Sunday 18 November 2012

In Praise of the Cairngorms

Cairn Toul, The Cairngorms, May 1, 2012   

The Cairngorms were the first mountains I visited in Scotland and I was over-awed by the wild landscape, which was on a far greater scale than anywhere I had seen before. I’ve lived in the area for over 23 years now and the Cairngorms are my local hills. My feelings haven’t changed with familiarity though. This really is a special place.

The importance of this exceptional landscape was recognised by the Scottish Government when it created the Cairngorms National Park in 2003 (criminally late – it should have been done decades before but until there was a Scottish Parliament the landowners of the House of Lords in London prevented any national parks in Scotland). Now National Geographic magazine has included the Cairngorms in its list of 50 of the World’s Last Great Places, the only British entry. National Geographic says “there are fewer and fewer parts of the earth that remain untrammelled, where beauty reigns … our spirits are refreshed by such pristine locations as the Cairngorms”.

That the Cairngorms are worthy of such praise will not be news to those familiar with the area.

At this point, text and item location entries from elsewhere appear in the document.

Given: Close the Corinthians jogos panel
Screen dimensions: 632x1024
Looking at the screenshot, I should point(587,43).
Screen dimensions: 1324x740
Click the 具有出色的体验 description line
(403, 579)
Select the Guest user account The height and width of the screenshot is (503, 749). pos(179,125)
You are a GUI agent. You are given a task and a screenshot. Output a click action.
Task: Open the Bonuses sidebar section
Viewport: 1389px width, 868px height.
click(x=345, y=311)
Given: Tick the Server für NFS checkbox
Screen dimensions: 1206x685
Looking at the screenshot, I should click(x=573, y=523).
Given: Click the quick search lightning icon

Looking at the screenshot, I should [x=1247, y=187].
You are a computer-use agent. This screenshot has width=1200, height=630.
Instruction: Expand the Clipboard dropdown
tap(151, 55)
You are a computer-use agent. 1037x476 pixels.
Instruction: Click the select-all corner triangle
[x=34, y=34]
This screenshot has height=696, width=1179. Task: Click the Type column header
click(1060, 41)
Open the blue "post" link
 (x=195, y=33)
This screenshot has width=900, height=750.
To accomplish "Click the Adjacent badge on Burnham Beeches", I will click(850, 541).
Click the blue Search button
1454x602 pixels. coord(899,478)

Hopefully this international coverage will encourage people to visit the area and to realise that it still needs protecting and that this means the area round the national park as well as the park itself.

This winter I am hoping to make a film about the Cairngorms in winter with Terry Abraham (see box on the right), which will show the magnificent landscape in all its glory.

In the meantime those unfamiliar with the Cairngorms will find various photographs scattered throughout my blog. I also have a photo book, A Year In The Life Of The Cairngorms, that gives a good impression of the area (and which has come second in two competitions this autumn).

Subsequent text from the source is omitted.